54-55. Dans l’année propice où l’astérisme Rohinî était présent et ce jour-là, sa femme Rohinî donna naissance à un enfant mâle. Devadatta célébra la naissance du nouveau-né et vit son visage. Par la suite, Devadatta, connaisseur des Purânas, conserva le nom de l’enfant comme Utathya.
56. Lorsque le fils avait huit ans, Devadatta a dûment exécuté la cérémonie de l’Upanayana (fil).
57-58. Ensuite, l’enfant fut contraint d’accepter le vœu de Brâhmachâri ; et Devadatta lui fit étudier les Védas ; mais l’enfant ne pouvait prononcer un seul mot et restait assis comme un enfant stupide. Bien qu’il eût essayé de diverses manières de lire et d’écrire, ce méchant garçon n’y prêta pas la moindre attention, restant simplement assis, les bras croisés. Voyant cela, son père fut profondément désolé et peiné.
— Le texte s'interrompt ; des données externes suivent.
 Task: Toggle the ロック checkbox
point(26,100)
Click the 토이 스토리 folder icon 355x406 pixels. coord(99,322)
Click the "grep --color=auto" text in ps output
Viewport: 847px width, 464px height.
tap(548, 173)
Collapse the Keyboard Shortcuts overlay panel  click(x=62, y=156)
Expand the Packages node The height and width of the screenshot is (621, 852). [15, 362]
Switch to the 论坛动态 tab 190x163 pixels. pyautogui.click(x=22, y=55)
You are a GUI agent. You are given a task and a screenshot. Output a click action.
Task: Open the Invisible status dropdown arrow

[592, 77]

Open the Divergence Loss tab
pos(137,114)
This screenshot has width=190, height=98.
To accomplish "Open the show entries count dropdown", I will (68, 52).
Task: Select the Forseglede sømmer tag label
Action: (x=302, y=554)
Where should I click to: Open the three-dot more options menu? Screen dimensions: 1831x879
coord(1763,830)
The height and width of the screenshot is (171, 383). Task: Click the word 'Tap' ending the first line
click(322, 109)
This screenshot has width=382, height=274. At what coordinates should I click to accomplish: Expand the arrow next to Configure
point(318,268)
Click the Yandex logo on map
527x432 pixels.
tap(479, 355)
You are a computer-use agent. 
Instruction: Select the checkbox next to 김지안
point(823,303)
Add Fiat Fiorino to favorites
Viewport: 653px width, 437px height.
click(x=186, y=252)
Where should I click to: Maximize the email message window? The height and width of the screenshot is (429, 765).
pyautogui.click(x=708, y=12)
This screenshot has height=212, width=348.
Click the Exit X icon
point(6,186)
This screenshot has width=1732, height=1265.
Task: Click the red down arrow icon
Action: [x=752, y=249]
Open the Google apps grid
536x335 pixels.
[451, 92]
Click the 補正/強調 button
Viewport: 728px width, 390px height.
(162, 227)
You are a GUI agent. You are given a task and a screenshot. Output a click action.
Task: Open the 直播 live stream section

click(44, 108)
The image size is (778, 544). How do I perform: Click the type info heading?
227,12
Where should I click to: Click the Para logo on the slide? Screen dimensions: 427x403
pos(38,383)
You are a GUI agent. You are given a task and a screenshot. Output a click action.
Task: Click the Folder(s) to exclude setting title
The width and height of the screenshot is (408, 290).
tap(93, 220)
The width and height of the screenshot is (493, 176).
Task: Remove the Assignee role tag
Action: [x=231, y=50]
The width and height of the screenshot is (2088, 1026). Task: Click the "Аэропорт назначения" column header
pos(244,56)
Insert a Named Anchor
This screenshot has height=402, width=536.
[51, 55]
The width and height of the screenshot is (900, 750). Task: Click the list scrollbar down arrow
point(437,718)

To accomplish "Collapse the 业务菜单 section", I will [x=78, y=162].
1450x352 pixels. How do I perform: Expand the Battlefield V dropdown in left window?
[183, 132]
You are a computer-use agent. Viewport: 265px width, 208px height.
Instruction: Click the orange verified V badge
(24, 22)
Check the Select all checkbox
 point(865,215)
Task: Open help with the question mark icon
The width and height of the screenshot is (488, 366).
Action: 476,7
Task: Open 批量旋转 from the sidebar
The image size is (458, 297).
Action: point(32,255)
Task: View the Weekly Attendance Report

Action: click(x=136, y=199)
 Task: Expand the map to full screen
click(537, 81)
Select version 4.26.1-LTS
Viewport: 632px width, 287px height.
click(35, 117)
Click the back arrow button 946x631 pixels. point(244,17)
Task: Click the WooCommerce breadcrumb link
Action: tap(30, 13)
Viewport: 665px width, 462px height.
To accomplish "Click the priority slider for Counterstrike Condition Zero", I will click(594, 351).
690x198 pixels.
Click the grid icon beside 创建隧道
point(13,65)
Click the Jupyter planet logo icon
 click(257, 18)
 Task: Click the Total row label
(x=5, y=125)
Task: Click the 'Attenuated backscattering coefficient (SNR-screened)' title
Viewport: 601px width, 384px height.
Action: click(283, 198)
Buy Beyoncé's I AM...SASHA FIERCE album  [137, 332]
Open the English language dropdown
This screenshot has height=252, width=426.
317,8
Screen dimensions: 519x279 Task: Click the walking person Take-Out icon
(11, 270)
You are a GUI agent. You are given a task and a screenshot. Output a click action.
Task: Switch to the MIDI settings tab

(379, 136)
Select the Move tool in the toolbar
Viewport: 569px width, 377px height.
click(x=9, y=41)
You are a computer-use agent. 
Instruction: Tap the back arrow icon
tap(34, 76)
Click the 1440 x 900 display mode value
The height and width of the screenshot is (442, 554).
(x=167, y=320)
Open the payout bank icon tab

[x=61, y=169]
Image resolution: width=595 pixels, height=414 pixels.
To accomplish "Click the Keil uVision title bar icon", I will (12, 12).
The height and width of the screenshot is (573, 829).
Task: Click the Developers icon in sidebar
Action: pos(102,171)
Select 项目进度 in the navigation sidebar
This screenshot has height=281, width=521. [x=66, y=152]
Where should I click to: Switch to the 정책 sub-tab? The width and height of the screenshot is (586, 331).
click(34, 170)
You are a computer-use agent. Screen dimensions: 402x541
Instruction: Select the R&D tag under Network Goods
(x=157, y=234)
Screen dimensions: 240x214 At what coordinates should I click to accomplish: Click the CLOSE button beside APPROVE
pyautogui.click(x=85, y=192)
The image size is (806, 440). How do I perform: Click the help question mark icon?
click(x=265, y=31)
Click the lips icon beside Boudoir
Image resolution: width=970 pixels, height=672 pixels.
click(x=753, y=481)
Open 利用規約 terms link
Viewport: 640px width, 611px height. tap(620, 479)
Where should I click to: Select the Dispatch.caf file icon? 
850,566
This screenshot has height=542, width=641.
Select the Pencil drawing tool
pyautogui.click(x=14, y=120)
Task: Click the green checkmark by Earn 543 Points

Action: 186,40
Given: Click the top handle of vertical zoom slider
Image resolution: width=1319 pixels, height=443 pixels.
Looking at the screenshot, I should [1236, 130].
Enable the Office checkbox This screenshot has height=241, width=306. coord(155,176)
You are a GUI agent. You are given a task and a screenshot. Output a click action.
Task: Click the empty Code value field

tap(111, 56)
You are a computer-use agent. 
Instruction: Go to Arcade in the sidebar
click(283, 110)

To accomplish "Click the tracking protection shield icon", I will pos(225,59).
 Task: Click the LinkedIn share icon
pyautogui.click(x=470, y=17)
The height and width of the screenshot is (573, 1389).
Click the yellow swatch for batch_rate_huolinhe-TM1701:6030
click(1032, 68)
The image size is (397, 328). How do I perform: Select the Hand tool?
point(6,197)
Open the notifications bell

59. Douze années s’écoulèrent ainsi. Pourtant, le garçon ne parvenait pas à apprendre à exécuter correctement son Sandhyâ Bandanâ.
60. La rumeur se répandit qu’Utathya, le fils de Devadatta, était devenu très illettré. Tous les brahmanes, ascètes et autres personnes apprirent ce fait.
61. Partout où Utathya allait en ermitage dans une forêt, les gens se moquaient de lui, ridiculisaient son père et sa mère et commençaient à réprimander ce fils illettré.
62. Ainsi blâmé par son père, sa mère et toutes les autres personnes, l’impassibilité occupait le cœur d’Utathya.
63. Un jour, réprimandé par son père et sa mère, qui lui disaient qu’il valait mieux avoir un fils aveugle et boiteux plutôt qu’une brute illettrée, Utathya eut recours au renoncement et se rendit dans une forêt dense.
64-65. Sur les rives du Gange, dans un endroit magnifique et dégagé de tout obstacle, il construisit une belle hutte et commença à se nourrir des racines et des fruits de la forêt, l’esprit recueilli. Ayant fait le vœu excellent de « Je ne mentirai jamais » et ayant fait vœu de célibat, il vécut dans ce bel ermitage.
Ainsi se termine le 10ème chapitre du 3ème Skandha du S’rî Mad Devî Bhâgavatam de 18 000 vers du Maharsi Veda Vyâsa relatif à l’histoire de Satyavrata.